A pulse is the rhythmic expansion of arteries as blood is pushed through them with each heartbeat. The apex pulse offers a direct assessment of heart activity. It differs from other pulse points by allowing direct listening to the heart’s contractions, providing a precise measure of cardiac function that reflects the heart’s actual movement.
Locating and Understanding the Apex Pulse
The apex pulse, also known as the apical pulse or point of maximal impulse (PMI), is found at the lowest and outermost point on the chest where the heart’s impulse can be felt. This location corresponds to the apex, or tip, of the left ventricle. In adults, this point is situated in the fifth intercostal space (between the fifth and sixth ribs) to the left of the sternum, along the midclavicular line.
Measuring the pulse at this location is significant due to its direct connection to the heart’s powerful left ventricle. When the left ventricle contracts, it pushes blood into the aorta, creating a palpable or audible impulse against the chest wall. This direct action provides a reliable measure of the actual heart rate and rhythm, unlike peripheral pulses which can be influenced by factors like arterial elasticity or blood flow. For children under seven, the apex is located slightly higher, in the fourth intercostal space.
When Apex Pulse Measurement is Used
Measuring the apex pulse is preferred when peripheral pulses, such as those felt at the wrist or neck, may not accurately assess heart activity. This includes individuals with irregular heart rhythms, like atrial fibrillation, where the peripheral pulse might be weaker or less frequent than the actual heartbeats. The apex pulse directly reflects each heart contraction, providing a reliable count in these cases.
This method is also used for infants and young children, as their peripheral pulses can be difficult to locate and accurately count due to their smaller size and faster heart rates. For individuals with obesity, where peripheral pulses may be challenging to palpate, the apex pulse offers a clearer and more accessible measurement. Healthcare providers also measure the apex pulse to monitor the effects of certain cardiac medications, such as digoxin, or as part of a comprehensive cardiovascular assessment.
How to Measure Apex Pulse
Measuring the apex pulse requires a stethoscope and a watch with a second hand. The individual should be positioned comfortably, either lying flat on their back or sitting upright. If lying down, rolling slightly to their left side can help bring the heart closer to the chest wall, making the pulse easier to locate.
To find the correct anatomical landmark, a healthcare professional will locate the sternal notch and move down to the angle of Louis, then along the left sternal border to the fifth intercostal space. This point, along the midclavicular line, pinpoints the heart’s apex. The diaphragm of the stethoscope is placed firmly on this spot, ensuring a complete seal. The “lub-dub” sounds of the heart are then counted for a full 60 seconds to ensure accuracy.
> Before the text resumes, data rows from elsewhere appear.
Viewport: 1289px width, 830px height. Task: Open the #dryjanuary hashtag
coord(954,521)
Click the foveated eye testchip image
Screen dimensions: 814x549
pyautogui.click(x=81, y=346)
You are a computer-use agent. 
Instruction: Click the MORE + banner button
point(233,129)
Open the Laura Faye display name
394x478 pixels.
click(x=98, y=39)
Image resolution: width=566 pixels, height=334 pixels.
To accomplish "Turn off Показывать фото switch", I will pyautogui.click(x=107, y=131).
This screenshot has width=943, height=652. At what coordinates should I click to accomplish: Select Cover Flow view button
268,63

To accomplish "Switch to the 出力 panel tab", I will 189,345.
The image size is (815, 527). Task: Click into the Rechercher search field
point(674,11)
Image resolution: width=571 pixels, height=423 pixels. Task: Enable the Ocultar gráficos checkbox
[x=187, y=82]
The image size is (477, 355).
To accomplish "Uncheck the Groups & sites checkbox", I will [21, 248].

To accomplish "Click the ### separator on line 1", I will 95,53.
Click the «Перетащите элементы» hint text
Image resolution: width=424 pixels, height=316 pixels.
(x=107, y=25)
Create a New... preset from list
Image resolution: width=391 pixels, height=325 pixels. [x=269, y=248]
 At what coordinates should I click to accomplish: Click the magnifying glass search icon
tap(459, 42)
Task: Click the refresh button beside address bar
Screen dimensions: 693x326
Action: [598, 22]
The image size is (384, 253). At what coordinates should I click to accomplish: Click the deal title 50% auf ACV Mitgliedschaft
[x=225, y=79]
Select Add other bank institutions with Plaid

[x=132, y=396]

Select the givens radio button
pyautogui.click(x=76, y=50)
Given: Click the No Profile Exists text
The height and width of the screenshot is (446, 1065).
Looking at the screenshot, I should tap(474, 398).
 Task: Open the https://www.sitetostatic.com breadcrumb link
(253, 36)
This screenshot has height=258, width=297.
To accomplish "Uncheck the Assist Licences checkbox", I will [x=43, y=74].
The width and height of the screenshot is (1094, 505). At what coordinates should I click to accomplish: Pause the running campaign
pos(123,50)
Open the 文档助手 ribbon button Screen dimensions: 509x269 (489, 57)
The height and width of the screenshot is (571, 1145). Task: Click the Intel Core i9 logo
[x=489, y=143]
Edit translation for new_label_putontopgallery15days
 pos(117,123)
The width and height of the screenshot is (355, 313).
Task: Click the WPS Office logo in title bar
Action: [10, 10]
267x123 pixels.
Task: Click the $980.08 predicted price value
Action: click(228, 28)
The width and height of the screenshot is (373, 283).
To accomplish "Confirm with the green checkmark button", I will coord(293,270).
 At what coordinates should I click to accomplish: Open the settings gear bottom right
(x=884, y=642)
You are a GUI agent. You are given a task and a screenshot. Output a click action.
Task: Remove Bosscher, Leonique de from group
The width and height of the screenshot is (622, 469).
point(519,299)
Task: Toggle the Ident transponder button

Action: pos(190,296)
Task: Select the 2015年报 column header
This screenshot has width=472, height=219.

Interpreting Apex Pulse Readings
Interpreting apex pulse readings involves considering the rate, rhythm, and character of the heartbeat. For most adults, a normal resting apex pulse rate falls within the range of 60 to 100 beats per minute (bpm). Children have higher resting heart rates, with newborns ranging from 70 to 190 bpm, gradually decreasing with age. For example, a 1-year-old might have a normal range of 80-160 bpm, and a 5-year-old, 75-115 bpm.
A pulse rate faster than the normal range is referred to as tachycardia, while a rate slower than normal is called bradycardia. The regularity of the beats is also observed; a consistent, evenly spaced rhythm indicates regularity, while unevenly spaced beats suggest an irregular rhythm. Any significant deviation from typical rates or a noticeable irregularity can provide information about cardiac function, though further medical evaluation is necessary for a diagnosis.